* TASK OBJECTIVE: Which lines below include "label"? Copy them all.
========================================
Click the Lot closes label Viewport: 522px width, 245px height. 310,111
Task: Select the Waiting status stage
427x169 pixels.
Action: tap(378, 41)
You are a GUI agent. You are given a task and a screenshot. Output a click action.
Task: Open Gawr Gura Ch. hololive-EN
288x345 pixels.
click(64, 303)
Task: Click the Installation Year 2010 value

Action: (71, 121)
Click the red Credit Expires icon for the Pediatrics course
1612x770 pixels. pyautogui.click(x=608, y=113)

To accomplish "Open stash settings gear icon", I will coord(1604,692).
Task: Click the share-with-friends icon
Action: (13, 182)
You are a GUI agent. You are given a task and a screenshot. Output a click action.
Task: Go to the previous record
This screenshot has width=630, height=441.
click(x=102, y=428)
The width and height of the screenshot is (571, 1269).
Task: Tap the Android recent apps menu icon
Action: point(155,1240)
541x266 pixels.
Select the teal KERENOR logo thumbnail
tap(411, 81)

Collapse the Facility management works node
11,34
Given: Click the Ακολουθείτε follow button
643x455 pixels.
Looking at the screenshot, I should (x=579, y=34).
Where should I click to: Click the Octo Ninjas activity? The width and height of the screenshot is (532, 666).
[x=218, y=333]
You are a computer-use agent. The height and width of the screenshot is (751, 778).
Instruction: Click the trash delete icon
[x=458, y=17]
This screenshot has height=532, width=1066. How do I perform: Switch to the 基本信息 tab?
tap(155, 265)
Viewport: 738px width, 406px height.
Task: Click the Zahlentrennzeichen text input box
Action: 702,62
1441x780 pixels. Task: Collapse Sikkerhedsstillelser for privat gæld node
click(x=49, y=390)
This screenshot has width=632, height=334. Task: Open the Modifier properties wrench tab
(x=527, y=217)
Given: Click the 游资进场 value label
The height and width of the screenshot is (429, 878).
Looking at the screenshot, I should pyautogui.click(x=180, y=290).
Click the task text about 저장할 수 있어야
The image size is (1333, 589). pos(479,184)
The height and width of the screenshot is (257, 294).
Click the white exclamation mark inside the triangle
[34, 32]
========================================
* WRITTEN ANSWER:
Click the Lot closes label Viewport: 522px width, 245px height. 310,111
Given: Click the 游资进场 value label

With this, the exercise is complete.